The Graphs workspace is a standalone statistical plotting environment. It manages DataFrames (from file or cross-workspace injection), applies dynamic filters, and creates publication-quality plots using Seaborn and Matplotlib inside an MDI (Multiple Document Interface) area.


Architecture Overview

graph TD
    VWG["VWorkspaceGraphs"] --> MDI["QMdiArea"]
    MDI --> VG["VGraph"]
    VWG --> DF["DataFilter"]
    VWG --> CGD["CustomizeDialog"]

    VWG -->|"calls"| VMWG["VMWorkspaceGraphs"]
    VMWG -->|"signals"| VWG
    VMWG --> MG["MGraph"]

Key Classes

VMWorkspaceGraphs — The ViewModel

File: spectroview/viewmodel/vm_workspace_graphs.py (~438 lines)

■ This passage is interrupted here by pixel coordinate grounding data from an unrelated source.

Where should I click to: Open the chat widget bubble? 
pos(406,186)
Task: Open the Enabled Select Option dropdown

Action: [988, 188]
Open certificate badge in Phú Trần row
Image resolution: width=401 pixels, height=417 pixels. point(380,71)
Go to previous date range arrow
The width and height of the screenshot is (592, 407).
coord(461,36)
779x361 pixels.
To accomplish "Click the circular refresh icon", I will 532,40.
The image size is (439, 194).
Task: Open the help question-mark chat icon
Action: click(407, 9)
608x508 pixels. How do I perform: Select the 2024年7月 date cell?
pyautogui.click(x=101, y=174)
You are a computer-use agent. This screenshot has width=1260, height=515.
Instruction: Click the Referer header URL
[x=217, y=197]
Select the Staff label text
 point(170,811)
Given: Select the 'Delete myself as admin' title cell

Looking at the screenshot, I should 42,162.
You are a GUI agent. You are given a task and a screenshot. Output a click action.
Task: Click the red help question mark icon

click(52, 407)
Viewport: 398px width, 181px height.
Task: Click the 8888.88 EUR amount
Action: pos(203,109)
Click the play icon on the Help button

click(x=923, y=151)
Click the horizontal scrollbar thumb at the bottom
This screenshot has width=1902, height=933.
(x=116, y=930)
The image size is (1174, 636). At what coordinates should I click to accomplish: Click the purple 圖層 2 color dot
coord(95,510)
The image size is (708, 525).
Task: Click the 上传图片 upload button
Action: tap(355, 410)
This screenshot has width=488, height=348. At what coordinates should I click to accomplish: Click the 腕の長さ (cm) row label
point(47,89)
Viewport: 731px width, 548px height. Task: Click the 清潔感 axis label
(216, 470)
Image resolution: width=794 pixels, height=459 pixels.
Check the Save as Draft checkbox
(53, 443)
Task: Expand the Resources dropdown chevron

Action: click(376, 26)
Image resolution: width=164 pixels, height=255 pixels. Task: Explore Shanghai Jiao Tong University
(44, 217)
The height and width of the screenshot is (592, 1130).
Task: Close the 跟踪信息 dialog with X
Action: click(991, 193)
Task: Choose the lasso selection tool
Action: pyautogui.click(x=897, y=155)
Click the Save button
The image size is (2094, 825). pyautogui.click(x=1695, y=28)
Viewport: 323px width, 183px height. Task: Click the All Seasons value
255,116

Manages DataFrames and graph models. Unlike the Spectra/Maps ViewModels, this ViewModel is relatively lightweight — the heavy rendering logic lives in the VGraph widget.

Responsibility Methods
DataFrame loading load_dataframes(paths) — Supports .xlsx, .xls, .csv
DataFrame management add_dataframe(), remove_dataframe(), select_dataframe(), refresh_dataframe()
Graph CRUD create_graph(), get_graph(), update_graph(), delete_graph()
Filtering apply_filters(df_name, filters)pd.DataFrame.query() based
Multi-wafer create_multi_wafer_graphs() — Batch-creates one wafer plot per slot
Persistence save_workspace(), load_workspace(), clear_workspace()

Signals

dataframes_changed = Signal(list)           # List of DataFrame names updated
dataframe_columns_changed = Signal(list)    # Column names of selected DataFrame
graphs_changed = Signal(list)               # List of graph IDs updated
notify = Signal(str)                        # Toast notification

MGraph — The Plot Configuration Model

File: spectroview/model/m_graph.py (~157 lines)

A pure data class that stores everything needed to recreate a plot:

Property Type Purpose
graph_id int Unique identifier
df_name str Source DataFrame name
plot_style str One of PLOT_STYLES (point, scatter, box, bar, line, wafer, 2Dmap, trendline)
x, y, z str / list[str] / str Column mappings for axes
filters list[dict] Saved filter state
plot_title, xlabel, ylabel, zlabel str Label overrides
xmin/xmax, ymin/ymax, zmin/zmax float Axis limits
xlogscale, ylogscale bool Log scale toggles
y2, y3 str Secondary/tertiary Y-axis columns
color_palette str Matplotlib colormap name
wafer_size int Wafer diameter (300, 200, 150, 100)
legend_properties list[dict] Per-series label, color, marker overrides
annotations list[dict] Vertical lines, horizontal lines, text annotations
dpi int Figure DPI
plot_width/height int Window dimensions

MGraph provides save() and load(data) methods for complete serialization.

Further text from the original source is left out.